- Work task
Track down each line below containing the string "кольцевой" and copy it.

*** Data excerpts ***

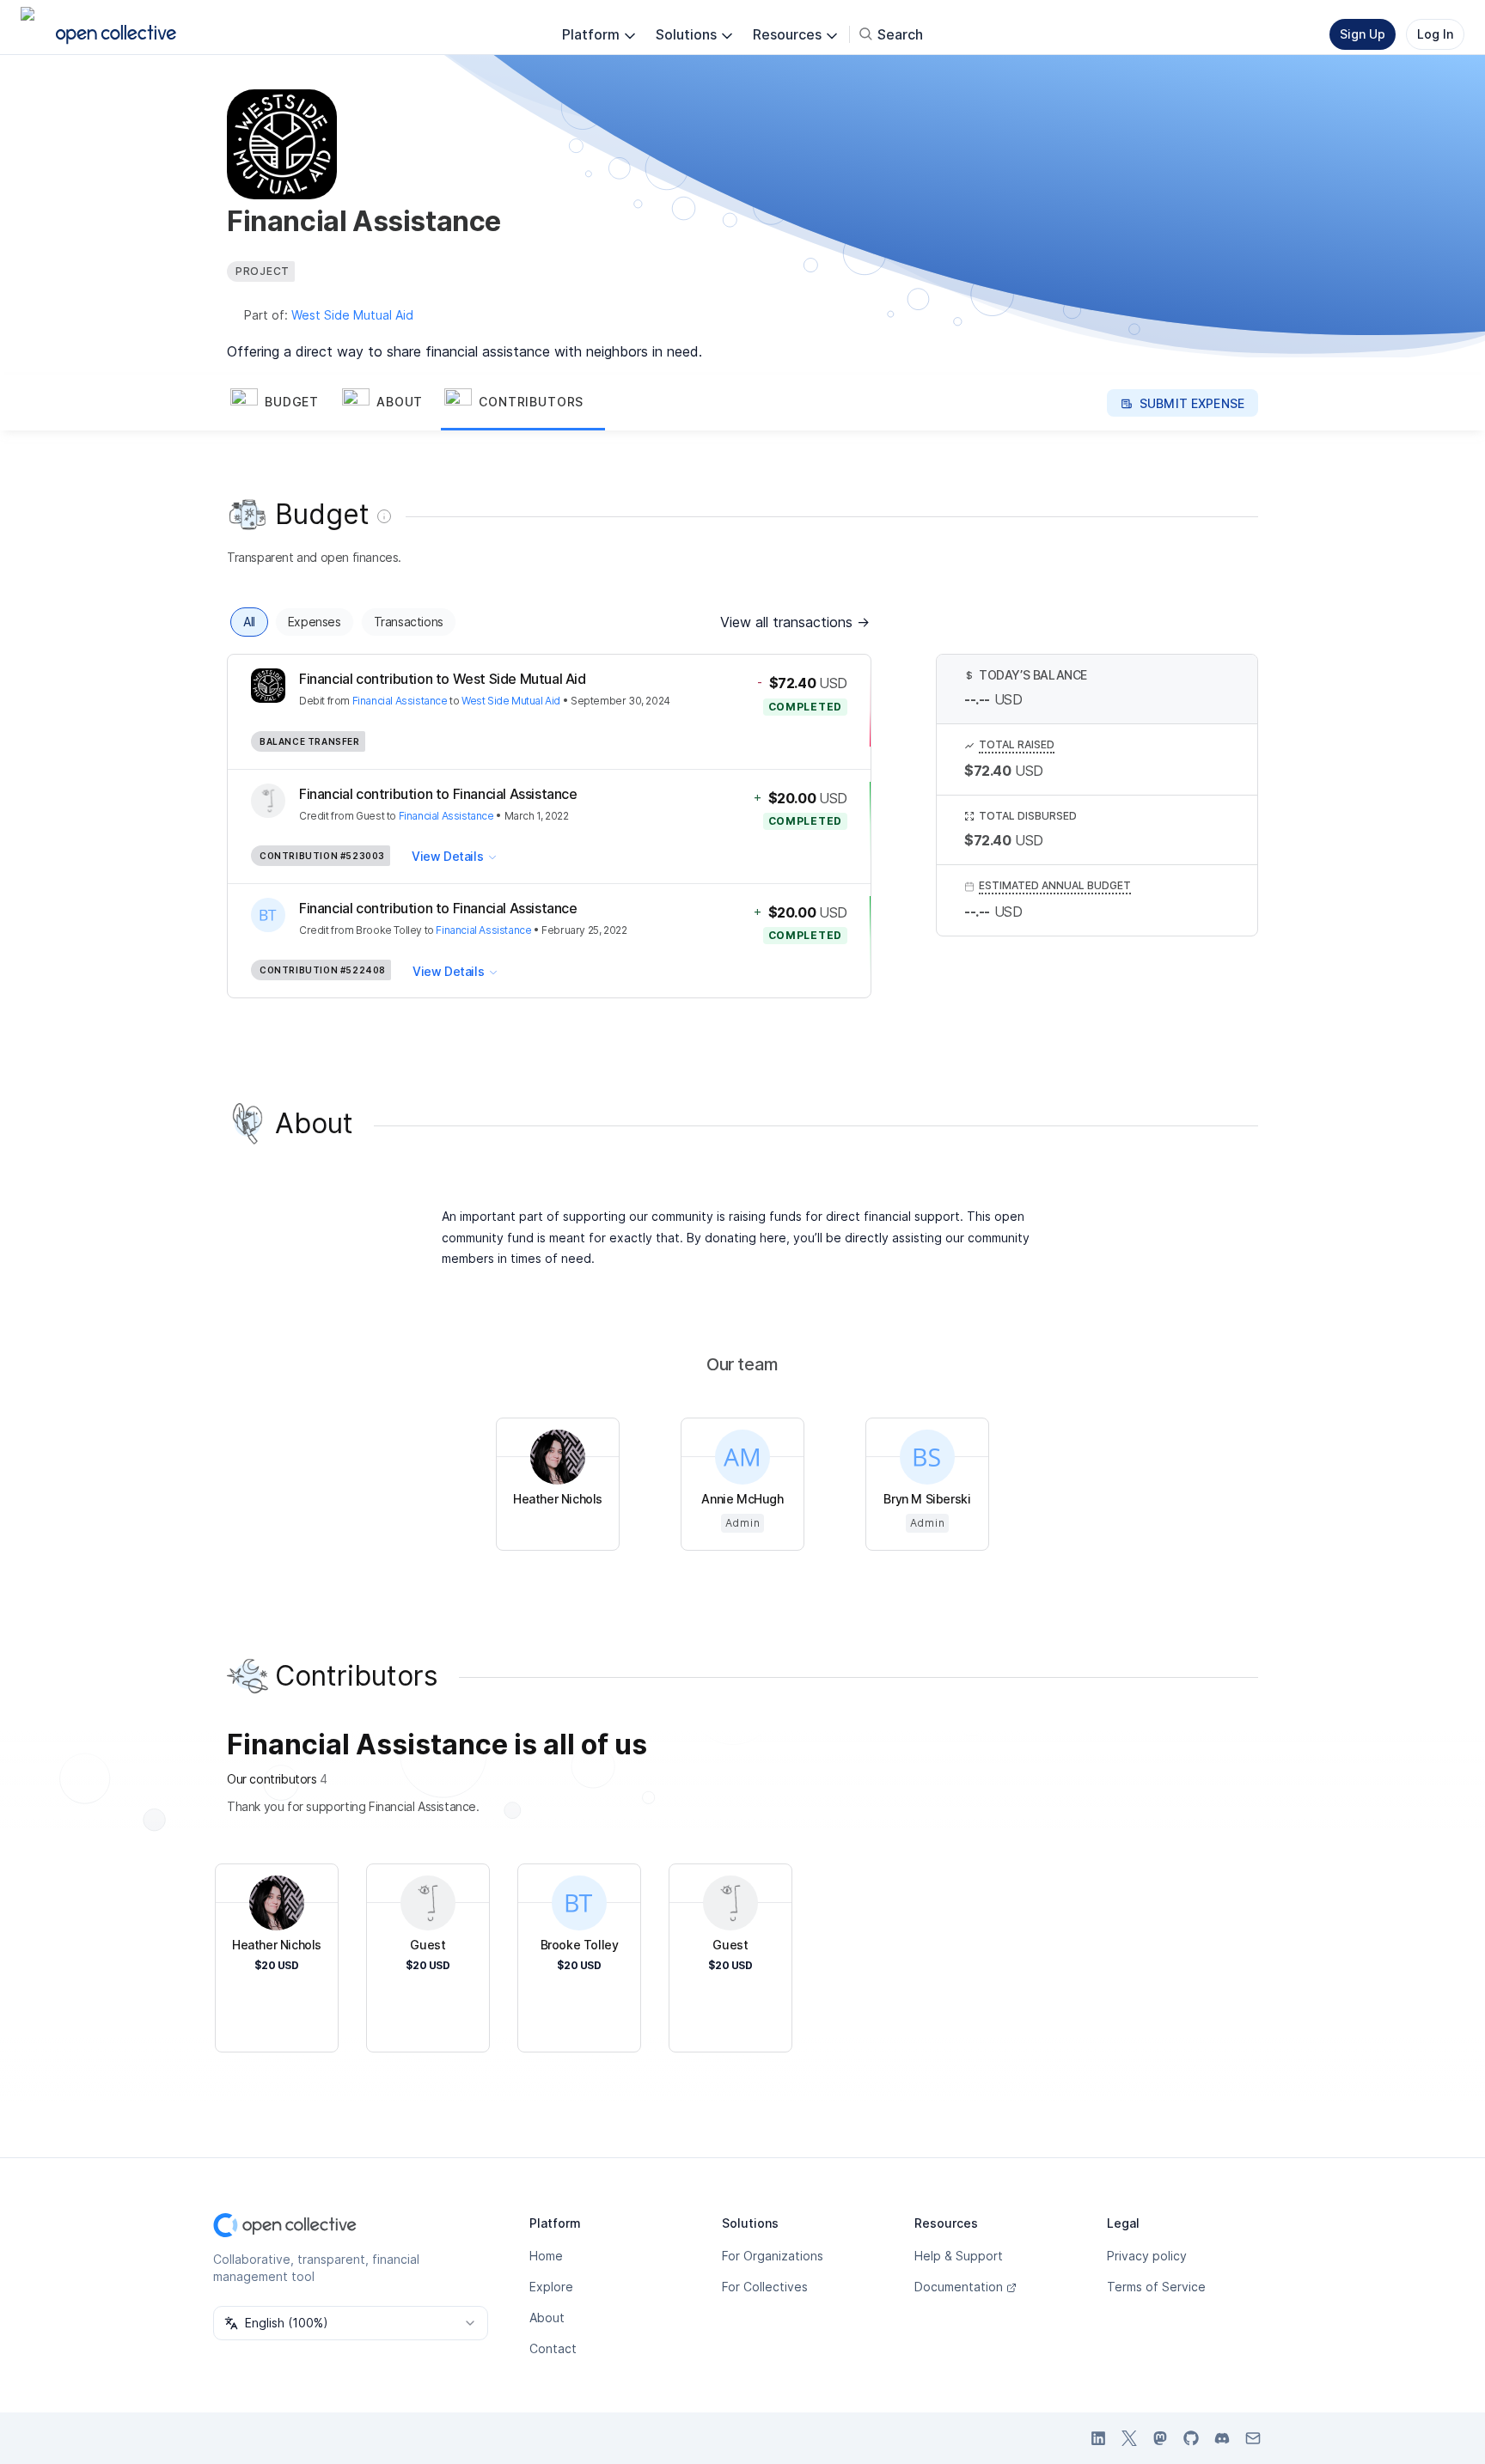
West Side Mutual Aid (352, 315)
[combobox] (350, 2323)
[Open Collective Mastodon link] (1160, 2438)
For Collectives (765, 2286)
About (547, 2317)
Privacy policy (1147, 2255)
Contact (553, 2348)
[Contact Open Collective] (1253, 2438)
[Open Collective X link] (1129, 2438)
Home (546, 2255)
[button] (283, 402)
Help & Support (958, 2255)
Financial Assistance (400, 700)
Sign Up (1362, 34)
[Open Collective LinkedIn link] (1098, 2438)
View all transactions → (795, 622)
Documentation (958, 2286)
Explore (551, 2286)
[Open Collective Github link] (1191, 2438)
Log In (1435, 34)
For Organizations (772, 2255)
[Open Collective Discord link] (1222, 2438)
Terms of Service (1156, 2286)
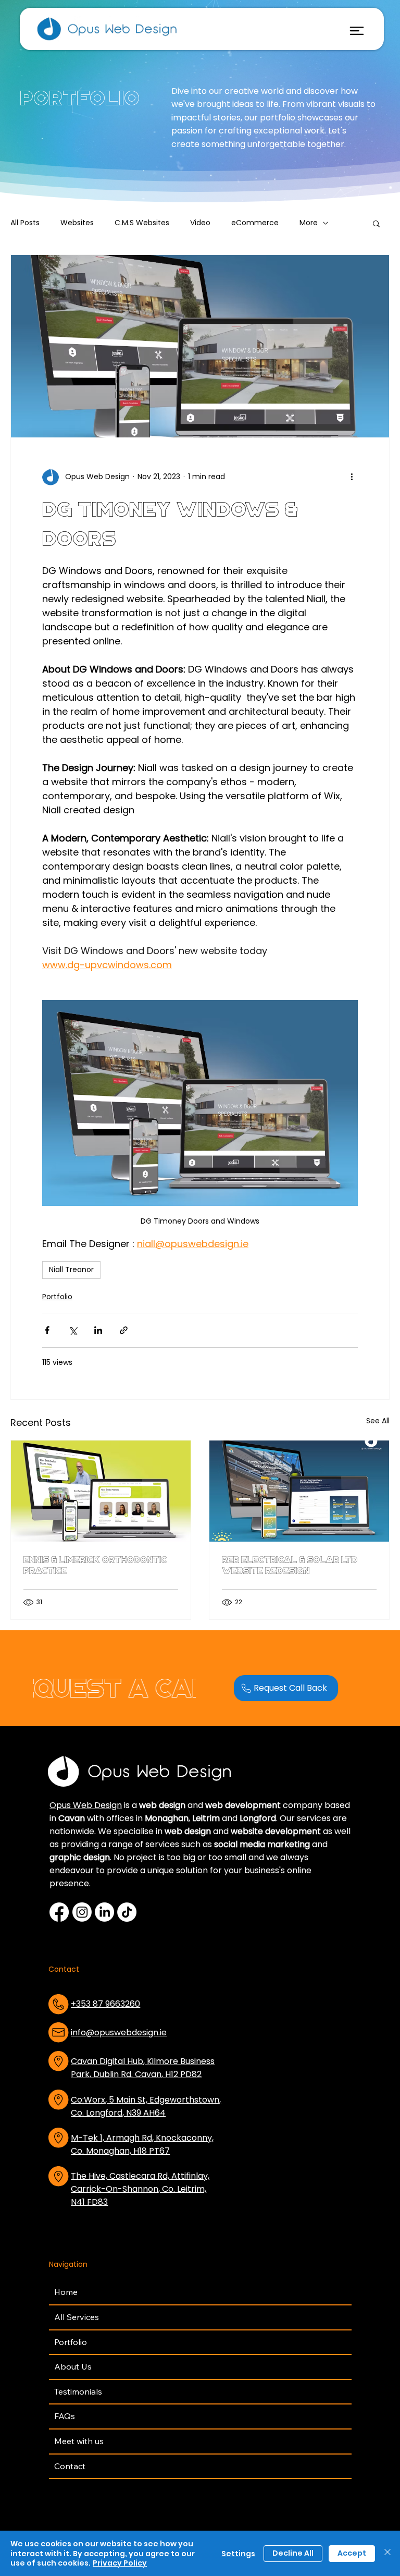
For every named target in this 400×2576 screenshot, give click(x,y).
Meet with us (79, 2441)
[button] (376, 223)
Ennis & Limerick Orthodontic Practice (95, 1565)
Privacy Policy (120, 2563)
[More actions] (351, 477)
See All (378, 1420)
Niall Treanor (71, 1269)
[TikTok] (126, 1912)
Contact (69, 2466)
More (308, 223)
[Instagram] (82, 1912)
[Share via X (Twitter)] (73, 1330)
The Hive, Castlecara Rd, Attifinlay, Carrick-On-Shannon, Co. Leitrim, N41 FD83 (140, 2189)
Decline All (293, 2553)
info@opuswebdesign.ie (119, 2032)
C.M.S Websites (142, 223)
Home (66, 2292)
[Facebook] (59, 1912)
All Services (76, 2317)
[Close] (387, 2553)
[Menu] (356, 31)
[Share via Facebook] (47, 1330)
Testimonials (78, 2391)
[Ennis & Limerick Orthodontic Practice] (101, 1491)
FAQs (64, 2416)
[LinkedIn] (104, 1912)
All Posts (25, 223)
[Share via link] (124, 1330)
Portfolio (57, 1296)
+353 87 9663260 (105, 2004)
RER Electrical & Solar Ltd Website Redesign (289, 1565)
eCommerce (255, 223)
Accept (352, 2553)
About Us (73, 2366)
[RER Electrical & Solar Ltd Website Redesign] (299, 1491)
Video (200, 223)
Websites (77, 223)
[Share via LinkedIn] (98, 1330)
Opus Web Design (85, 1805)
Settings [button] (238, 2553)
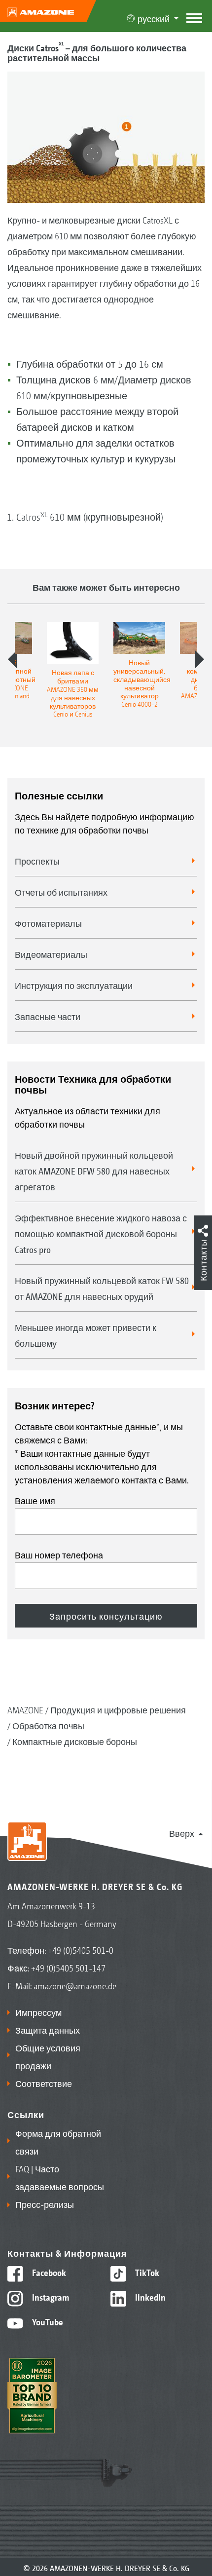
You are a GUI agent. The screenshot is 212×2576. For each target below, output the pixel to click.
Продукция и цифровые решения (118, 1709)
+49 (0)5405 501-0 (80, 1949)
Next (200, 659)
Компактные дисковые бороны (74, 1741)
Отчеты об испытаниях (61, 891)
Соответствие (43, 2083)
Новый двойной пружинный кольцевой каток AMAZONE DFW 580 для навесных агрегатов (94, 1170)
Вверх (181, 1832)
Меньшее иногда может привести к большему (85, 1335)
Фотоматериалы (48, 922)
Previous (12, 659)
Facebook (48, 2272)
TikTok (146, 2272)
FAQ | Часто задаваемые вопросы (59, 2177)
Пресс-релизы (44, 2203)
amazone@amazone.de (75, 1985)
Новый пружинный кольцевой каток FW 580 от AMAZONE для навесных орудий (102, 1288)
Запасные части (47, 1016)
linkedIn (149, 2296)
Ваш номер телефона (59, 1554)
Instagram (49, 2296)
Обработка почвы (48, 1725)
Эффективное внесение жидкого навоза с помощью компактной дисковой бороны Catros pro (101, 1233)
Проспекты (37, 860)
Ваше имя (35, 1500)
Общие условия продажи (47, 2056)
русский (154, 18)
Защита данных (47, 2029)
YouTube (46, 2321)
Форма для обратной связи (58, 2141)
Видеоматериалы (51, 953)
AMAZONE (25, 1709)
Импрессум (38, 2012)
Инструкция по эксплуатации (74, 985)
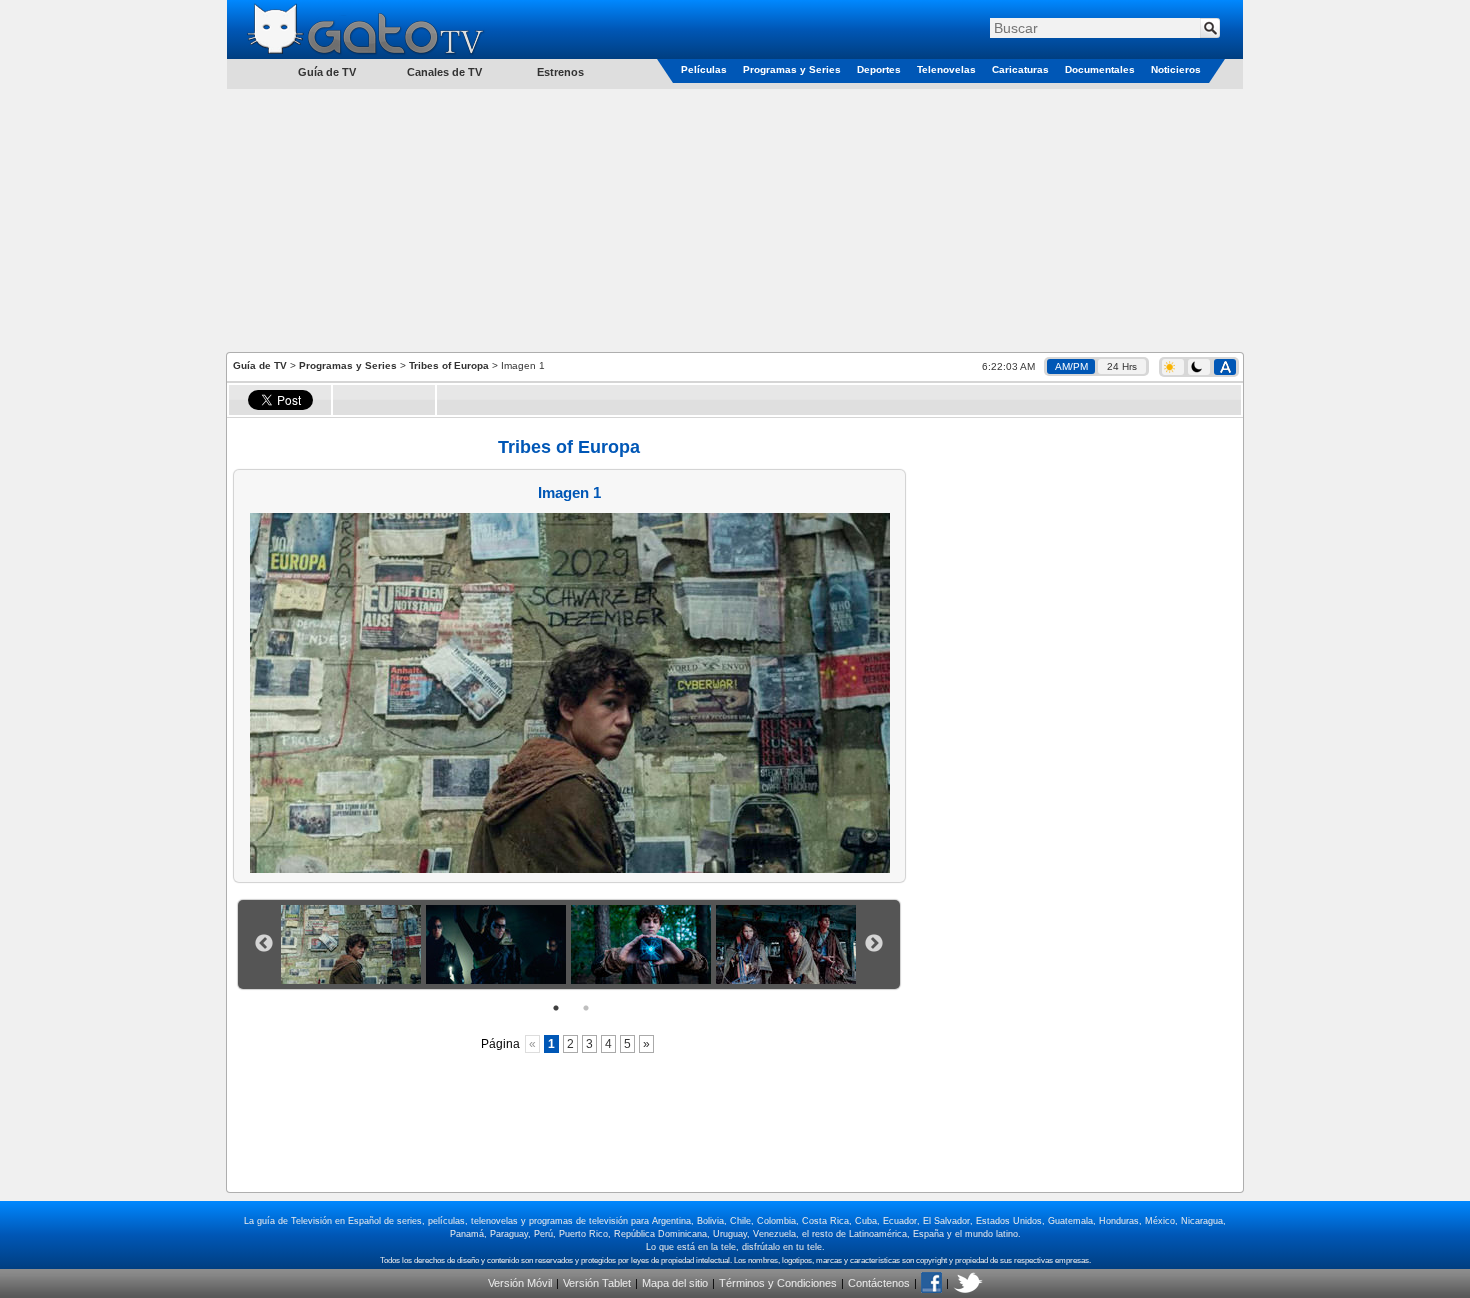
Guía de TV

*** End of Data excerpts ***

- Task answer
Новый двойной пружинный кольцевой каток AMAZONE DFW 580 для навесных агрегатов (94, 1170)
Новый пружинный кольцевой каток FW 580 от AMAZONE для навесных орудий (102, 1288)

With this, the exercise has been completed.